Advanced topics

This section covers several advanced topics related to OVITO’s scripting interface:

Saving and loading pipelines

The ovito.io.export_file() function lets you save the computed output of a pipeline to disk. But how do you save the definition of the pipeline itself, including the modifiers and their parameters, to a file? OVITO can save the entire visualization scene to a .ovito state file using the Scene.save() method. Thus, in order to save a Pipeline you need to first make it part of the scene by calling its add_to_scene() method:

import ovito
from ovito.io import import_file
from ovito.modifiers import CoordinationAnalysisModifier

pipeline = import_file("input/simulation.dump")
pipeline.modifiers.append(CoordinationAnalysisModifier(cutoff = 3.4))
# ... 
pipeline.add_to_scene()
ovito.scene.save("output/mypipeline.ovito")

The saved state can be restored by calling the Scene.load() method. This function loads all saved data pipelines and makes them available in the Scene.pipelines list:

import ovito

ovito.scene.load("output/mypipeline.ovito")
pipeline = ovito.scene.pipelines[0]
data = pipeline.compute()

Of course, it is also possible to open the .ovito state file with the graphical OVITO Pro application or, conversely, to use the GUI to interactively create a data pipeline and then save it to a .ovito file for future use.
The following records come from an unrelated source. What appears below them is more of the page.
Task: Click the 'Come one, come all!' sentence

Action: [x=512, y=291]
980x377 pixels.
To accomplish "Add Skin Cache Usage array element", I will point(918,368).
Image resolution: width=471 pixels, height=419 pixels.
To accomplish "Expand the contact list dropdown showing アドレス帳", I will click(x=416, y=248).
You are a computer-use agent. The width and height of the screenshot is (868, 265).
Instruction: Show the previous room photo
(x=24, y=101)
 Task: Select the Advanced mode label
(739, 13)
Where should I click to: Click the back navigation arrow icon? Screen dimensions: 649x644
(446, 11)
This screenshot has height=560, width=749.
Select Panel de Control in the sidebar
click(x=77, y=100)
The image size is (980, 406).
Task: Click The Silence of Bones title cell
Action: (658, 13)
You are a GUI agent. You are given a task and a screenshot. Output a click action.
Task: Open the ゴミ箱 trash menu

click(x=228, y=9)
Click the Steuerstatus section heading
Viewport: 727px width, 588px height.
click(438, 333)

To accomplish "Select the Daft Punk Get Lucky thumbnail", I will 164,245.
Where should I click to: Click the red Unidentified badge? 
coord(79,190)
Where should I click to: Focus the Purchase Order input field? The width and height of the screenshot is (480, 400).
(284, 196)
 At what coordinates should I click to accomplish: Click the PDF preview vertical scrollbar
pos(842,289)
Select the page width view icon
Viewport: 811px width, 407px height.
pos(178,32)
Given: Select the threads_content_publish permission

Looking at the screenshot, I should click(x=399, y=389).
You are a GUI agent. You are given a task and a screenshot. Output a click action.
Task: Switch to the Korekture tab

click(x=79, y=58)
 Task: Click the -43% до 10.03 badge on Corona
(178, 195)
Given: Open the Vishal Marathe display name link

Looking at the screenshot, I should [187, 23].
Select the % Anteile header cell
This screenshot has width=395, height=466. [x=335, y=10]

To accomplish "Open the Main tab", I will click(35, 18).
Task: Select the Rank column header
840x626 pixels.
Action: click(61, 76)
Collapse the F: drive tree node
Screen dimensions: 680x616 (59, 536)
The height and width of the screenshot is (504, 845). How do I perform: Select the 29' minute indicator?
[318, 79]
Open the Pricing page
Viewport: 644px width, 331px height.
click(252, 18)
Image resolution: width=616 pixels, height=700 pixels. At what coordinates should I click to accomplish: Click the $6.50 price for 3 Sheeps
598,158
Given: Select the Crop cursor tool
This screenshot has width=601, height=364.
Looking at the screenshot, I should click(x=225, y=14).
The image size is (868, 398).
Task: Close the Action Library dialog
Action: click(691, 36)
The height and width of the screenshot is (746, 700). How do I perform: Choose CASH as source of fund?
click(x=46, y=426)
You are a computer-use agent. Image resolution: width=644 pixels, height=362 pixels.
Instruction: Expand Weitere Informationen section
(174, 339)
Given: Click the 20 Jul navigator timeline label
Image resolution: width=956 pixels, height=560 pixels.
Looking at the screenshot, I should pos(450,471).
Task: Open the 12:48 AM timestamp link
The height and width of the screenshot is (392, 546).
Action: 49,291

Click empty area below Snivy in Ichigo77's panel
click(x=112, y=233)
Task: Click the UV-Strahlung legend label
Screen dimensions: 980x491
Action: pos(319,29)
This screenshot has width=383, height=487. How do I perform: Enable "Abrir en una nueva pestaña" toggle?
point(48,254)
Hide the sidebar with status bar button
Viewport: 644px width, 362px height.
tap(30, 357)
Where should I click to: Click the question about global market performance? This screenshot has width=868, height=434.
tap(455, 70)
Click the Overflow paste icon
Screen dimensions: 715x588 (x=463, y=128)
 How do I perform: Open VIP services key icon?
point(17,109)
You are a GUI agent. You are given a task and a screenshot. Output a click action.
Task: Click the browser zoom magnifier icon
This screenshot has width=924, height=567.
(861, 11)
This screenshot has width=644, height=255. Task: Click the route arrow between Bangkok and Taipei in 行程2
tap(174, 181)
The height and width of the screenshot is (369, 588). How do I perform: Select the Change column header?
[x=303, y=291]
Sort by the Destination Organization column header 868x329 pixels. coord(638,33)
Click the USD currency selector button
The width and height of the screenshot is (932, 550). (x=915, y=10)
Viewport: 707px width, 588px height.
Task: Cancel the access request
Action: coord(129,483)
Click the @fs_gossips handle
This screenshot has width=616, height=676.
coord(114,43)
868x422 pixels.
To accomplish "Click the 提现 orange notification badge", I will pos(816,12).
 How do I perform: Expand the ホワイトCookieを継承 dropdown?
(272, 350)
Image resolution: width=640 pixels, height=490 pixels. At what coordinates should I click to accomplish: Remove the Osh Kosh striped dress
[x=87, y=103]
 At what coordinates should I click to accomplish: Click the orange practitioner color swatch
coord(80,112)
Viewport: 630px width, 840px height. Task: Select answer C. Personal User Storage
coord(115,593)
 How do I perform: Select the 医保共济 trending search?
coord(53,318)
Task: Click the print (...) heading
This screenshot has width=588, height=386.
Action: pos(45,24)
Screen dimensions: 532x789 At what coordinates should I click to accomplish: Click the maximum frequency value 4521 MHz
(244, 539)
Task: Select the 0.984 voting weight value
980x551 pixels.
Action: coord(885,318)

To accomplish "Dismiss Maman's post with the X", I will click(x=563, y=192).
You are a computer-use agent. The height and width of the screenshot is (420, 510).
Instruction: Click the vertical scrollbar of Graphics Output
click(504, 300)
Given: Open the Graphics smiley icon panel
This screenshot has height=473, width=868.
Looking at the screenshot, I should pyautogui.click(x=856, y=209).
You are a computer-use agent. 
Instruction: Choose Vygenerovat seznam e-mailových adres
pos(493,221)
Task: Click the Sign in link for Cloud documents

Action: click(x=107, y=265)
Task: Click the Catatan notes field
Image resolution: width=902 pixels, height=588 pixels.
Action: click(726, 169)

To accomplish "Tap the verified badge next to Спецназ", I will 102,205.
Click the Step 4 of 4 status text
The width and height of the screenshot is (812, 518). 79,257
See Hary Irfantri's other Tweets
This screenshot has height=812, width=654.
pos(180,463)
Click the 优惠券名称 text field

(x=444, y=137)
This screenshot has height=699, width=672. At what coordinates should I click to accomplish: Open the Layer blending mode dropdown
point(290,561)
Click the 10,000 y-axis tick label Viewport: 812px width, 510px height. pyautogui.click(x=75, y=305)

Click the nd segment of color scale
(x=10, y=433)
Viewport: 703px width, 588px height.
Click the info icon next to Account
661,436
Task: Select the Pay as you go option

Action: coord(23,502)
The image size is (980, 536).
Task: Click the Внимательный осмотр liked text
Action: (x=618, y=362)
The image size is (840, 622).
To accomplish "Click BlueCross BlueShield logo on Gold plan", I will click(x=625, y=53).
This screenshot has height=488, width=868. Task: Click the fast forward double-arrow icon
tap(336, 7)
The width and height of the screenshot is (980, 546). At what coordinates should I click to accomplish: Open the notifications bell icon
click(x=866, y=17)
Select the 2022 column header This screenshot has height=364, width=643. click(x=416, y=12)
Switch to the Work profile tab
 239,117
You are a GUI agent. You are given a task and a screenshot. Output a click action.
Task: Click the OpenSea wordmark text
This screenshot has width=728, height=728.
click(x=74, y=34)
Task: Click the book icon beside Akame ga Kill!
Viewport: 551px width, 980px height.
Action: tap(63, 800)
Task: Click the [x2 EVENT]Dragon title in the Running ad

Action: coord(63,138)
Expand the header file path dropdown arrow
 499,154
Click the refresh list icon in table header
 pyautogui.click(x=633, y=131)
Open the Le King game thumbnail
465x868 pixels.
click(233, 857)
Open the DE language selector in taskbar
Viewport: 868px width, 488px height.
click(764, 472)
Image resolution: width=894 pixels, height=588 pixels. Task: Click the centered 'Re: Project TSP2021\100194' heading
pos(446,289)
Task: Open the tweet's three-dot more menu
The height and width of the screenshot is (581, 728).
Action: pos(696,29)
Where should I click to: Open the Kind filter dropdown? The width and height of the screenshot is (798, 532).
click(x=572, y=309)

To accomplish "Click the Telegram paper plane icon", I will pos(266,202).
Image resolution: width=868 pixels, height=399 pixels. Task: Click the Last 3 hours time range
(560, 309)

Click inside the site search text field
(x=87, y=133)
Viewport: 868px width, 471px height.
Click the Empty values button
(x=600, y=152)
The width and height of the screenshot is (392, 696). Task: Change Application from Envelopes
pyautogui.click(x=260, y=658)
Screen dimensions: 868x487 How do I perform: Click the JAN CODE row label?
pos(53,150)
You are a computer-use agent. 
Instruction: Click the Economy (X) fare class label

You can either load the state file from a script at runtime using the Scene.load() method or preload the state file when running the script using the ovitos integrated interpreter. This is done by specifying the -o command line option:

ovitos -o mypipeline.ovito script.py

The code in script.py will now be executed in an environment where the Scene was already populated with the state loaded from the .ovito scene file. Instead of setting up a new pipeline from scratch, the script can now work with the existing pipeline(s) that were restored from the state file:

import ovito

pipeline = ovito.scene.pipelines[0]

# Replace the data file that serves as pipeline input with a different one:
pipeline.source.load("input/second_file.dump") 
# Adjust modifier parameters of the existing pipeline:
pipeline.modifiers[0].cutoff = 3.1

data = pipeline.compute()

Controlling how many processor cores OVITO uses

Many computation functions in OVITO have been parallelized in order to make use of all available processor cores. This includes, for example, computationally heavy analysis rountines such as PolyhedralTemplateMatchingModifier, VoronoiAnalysisModifier, ClusterAnalysisModifier, ComputePropertyModifier, and many more. The software-based rendering engines TachyonRenderer and OSPRayRenderer also harness multiple cores in parallel to speed up image generation.

By default, these algorithms will make use of all available cores of your CPU. This default number is determined by OVITO using the function QThread.idealThreadCount(), which can be queried as follows in a Python program:

>>> from ovito.qt_compat import QtCore
>>> print(QtCore.QThread.idealThreadCount())
4

Sometimes it is desirable to restrict OVITO to a single CPU core only, for example, when running multiple instances of OVITO in parallel on the same node. This can be acocmplished in two ways. The graphical application ovito and the script interpreter ovitos both support the command line parameter --nthreads, which lets you override the number of CPU cores used by parallel algorithms:

ovitos --nthreads 1 yourscript.py

Your second option is to set the OVITO_THREAD_COUNT environment variable prior to invoking or importing OVITO. This approach always works, including for Python scripts running in an external Python interpreter and importing the ovito module:

export OVITO_THREAD_COUNT=1
python3 yourscript.py

Using OVITO with Python’s multiprocessing module

In a nutshell:

  • Python’s multiprocessing module can be used to parallelize computations across multiple independent inputs.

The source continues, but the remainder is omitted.